I got a reproducible example. That didn't take as long as I thought. Taking some time off from the problem must have helped.

The code involves scheduling and timelines. The timeline is a Vector of timeslots which each has its own Vec of IDs. I want to iterate through the Vec of IDs on the first timeslot (the present moment in time), then updated later parts of the timeline based on what I find.

As you can see, the problem is on line 33. My guess is that Rust sees line 33 as having the potential to disrupt current_ids. And, I suppose that's the case, but how the heck else am I supposed to do this? I need to refer to the my_sched object somehow. Am I just going about this in a fundamentally non-Rustic way?

Just as another remark for refining your understanding of borrow-checking, another important aspect is that function boundaries are important and reasoning is local. I.e. what I mean is that the borrow checker determines what line 33 does only by the function signature pub fn add_new_timeslot(&mut self), and with a &mut self access to the whole Schedule, calling this method could indeed “disrupt current_ids”. (Sometimes inlining functions can thus help borrow-checking, but in this case inlining would be useless, too, as the .push method itself also is a &mut self method on the Vec<TimeSlot>, so this method’s signature grants it enough access to “disrupt current_ids”, too.)

There are a few workarounds I can think of.

One I’ve already mentioned before is cloning the vector.

-   let current_ids = &my_sched.get_present().id_list;
+   let current_ids = my_sched.get_present().id_list.clone();

    for i in current_ids {
-       if *i == 2 as u64 {
+       if i == 2 as u64 {

This approach is very easy to do.
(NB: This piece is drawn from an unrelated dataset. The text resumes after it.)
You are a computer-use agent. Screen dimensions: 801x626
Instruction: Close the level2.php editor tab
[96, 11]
The code structure works as-is, cloning removes the dependence of current_ids on a borrow of my_sched. The downside is that it does mean allocating a copy of the whole Vec<u64> in question. Not too bad, given there’s a loop over it anyways, so the time overhead is probably negligible, but it takes some extra memory.
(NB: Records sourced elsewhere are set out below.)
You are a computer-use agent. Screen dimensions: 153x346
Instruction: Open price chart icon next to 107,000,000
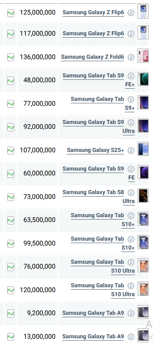click(x=11, y=150)
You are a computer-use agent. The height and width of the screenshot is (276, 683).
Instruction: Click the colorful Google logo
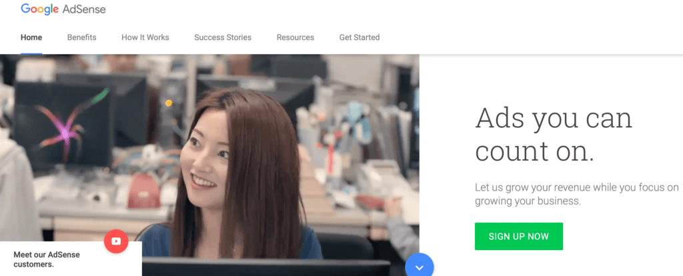pyautogui.click(x=39, y=9)
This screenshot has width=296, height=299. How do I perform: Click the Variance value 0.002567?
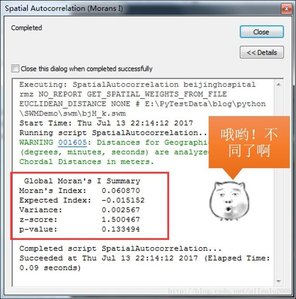click(121, 210)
Another approach is to move the mutations after the access to current_ids. You can use the loop to determine what needs to be done, then do it afterwards. In this case, all information necessary would be how often to call add_new_timeslot.

    let current_ids = &my_sched.get_present().id_list;

+   let mut n: usize = 0;
    for i in current_ids {
        if *i == 2 as u64 {
-           my_sched.add_new_timeslot();
+           n += 1;
+   for _ in 0..n {
+       my_sched.add_new_timeslot();
+   }

Another approach would be to hold some form of run-time “lock” onto the id_list. Such approaches can often involve primitives such as Cell or RefCell or Mutex this page in the book, but in this case, a similar idea can be as straightforward as just moving the id_list out of the present, leaving a dummy (empty vec) in place before the loop, and moving it back afterwards. We have convenient API for this (i.e. for the moving out leaving dummy value part)

+use std::mem;

-   let current_ids = &my_sched.get_present().id_list;
+   let current_ids = mem::take(&mut my_sched.get_present().id_list);

-   for i in current_ids {
+   for i in &current_ids {
        if *i == 2 as u64 {

+   my_sched.get_present().id_list = current_ids;

For types without good dummy values, or if you want to make sure even better that one never possibly mixes up the empty list and the dummy value, wrapping the relevant field in an Option is always also an option, and it would come with an even more convenient way to the “moving out leaving dummy value” operation.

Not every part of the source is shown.